In eTable 2, the authors report as ‘impaired’ any performance below the 40th percentile. They write “Bold highlighting denotes abnormality or <40th percentile” and quote three text manuals, none of which authorizes the use of such high threshold as cut-off.

The use of an arbitrarily high threshold gives rise to numerous false positives. Assessing any group of normal, healthy people with a random battery of tests using such a high threshold would result in several of them performing below the chosen cut-off score in one or another test.

Here’s that eTable 2 from the JAMA paper, which shows cognitive test scores for the 6 patients in whom full neuropsychological testing was performed:

There are 222 cognitive test scores reported here by my count, of which 62 are below the 40th centile. What this means is that 60% of normal healthy adults would score above the 40th centile, while 40% would score below. As Della Sala and Cubelli point out, this is a very liberal threshold of abnormality.

In fact, there is actually less abnormality here than would be expected in healthy people: 62 scores are below 40%, whereas we would expect to see 40% of 222 which is 89 – although, as the scores are not independent, we shouldn’t read too much into this.

Della Sala and Cubelli go on to point out that if Swanson et al. had used the more conventional 5th centile cut-off for abnormality, 3 of the 6 patients would have scored normally on all tests. The other 3 would have showed impairment on a few tests, but with no apparent logical pattern: “the lack of coherence makes it impossible to advance any neuropsychological diagnostic interpretation.”

The authors conclude that

There is no evidence that the people assessed present with any cognitive deficit (to be linked or not with their stay in Cuba). Subjective cognitive symptoms cannot be supported by the reported data. There is no ‘new syndrome’ to contemplate. Hence, the search for its cause is moot…

The condition suffered by the US diplomats in Cuba has been labelled “mysterious” (Rubin, 2018). The real mystery though is how such a poor neuropsychogical report could have passed the scrutiny of expert reviewers in a first class outlet.

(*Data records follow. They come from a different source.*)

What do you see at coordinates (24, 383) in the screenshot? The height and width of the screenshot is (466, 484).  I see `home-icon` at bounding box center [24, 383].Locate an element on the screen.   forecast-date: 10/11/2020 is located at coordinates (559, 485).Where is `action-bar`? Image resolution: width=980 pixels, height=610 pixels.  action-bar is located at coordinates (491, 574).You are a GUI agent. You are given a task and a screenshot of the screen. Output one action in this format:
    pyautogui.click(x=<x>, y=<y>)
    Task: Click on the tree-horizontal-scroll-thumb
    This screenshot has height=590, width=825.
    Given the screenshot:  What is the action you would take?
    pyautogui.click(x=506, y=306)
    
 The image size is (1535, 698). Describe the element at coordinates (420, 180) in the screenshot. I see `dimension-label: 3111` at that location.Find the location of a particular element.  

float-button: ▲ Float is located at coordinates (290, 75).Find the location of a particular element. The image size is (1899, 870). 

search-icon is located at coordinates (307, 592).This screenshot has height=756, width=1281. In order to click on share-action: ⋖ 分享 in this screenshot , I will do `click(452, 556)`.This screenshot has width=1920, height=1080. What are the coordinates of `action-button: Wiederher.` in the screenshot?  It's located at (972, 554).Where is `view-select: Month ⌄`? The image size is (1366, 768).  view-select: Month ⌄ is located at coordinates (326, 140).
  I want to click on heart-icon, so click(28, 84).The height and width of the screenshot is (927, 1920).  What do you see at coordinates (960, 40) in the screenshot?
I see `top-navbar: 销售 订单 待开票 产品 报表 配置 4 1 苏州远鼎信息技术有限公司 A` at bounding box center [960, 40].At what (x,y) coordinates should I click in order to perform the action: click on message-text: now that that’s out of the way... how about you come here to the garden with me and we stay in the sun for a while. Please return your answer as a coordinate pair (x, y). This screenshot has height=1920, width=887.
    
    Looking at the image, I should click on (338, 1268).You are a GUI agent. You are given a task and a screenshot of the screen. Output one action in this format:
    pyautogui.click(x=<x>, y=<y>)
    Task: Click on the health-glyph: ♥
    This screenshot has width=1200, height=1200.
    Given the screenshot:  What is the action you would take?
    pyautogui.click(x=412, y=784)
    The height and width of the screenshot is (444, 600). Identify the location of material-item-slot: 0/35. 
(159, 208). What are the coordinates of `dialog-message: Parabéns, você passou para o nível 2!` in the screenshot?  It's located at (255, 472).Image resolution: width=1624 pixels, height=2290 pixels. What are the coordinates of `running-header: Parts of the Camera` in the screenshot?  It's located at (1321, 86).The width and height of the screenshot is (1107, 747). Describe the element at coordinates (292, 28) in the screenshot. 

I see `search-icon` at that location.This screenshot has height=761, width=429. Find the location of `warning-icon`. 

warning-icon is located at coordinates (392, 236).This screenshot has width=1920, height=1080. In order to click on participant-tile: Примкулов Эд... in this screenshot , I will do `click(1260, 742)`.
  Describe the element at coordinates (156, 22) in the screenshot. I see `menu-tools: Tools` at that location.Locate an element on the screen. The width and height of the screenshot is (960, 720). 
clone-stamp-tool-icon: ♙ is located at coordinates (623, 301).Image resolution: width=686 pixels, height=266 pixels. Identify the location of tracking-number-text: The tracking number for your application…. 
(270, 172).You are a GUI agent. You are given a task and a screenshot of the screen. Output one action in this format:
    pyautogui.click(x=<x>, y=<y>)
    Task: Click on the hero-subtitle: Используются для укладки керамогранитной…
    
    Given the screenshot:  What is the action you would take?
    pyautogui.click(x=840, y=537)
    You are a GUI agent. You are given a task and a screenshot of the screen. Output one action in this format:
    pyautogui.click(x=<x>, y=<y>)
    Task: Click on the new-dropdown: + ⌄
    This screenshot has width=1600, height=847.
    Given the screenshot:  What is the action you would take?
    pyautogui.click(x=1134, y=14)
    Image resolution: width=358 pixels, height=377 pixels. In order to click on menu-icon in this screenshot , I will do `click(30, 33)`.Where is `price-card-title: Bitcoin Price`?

In fairness to Swanson et al., we should note that the cognitive test score analysis, criticized by Della Sala and Cubelli, is only one part of the JAMApaper, albeit an important part. The JAMA article also describes self-reported cognitive, mood, and other symptoms, along with ‘objective’ abnormalities in many patients on tests of vision, hearing, and balance and vestibular function.

However, we might note here that these tests are not described as being performed by blinded testers – in other words, the testers may have been predisposed to expect to find abnormalities. Blinded testing, with a control group of individuals who were not exposed to the Havana noise, would have provided much stronger evidence, I think. It’s also notable that neuroimaging revealed no abnormality in the majority of cases, and unspecific, possible abnormality (multiple T2-bright white matter foci) in 3 patients.

Overall, I agree with Della Sala and Cubelli that the JAMA paper is pretty weak. Clearly, something has happened to make these 21 people experience so many unpleasant symptoms, but at present I don’t think we can rule out the possibility that the cause is psychological in nature.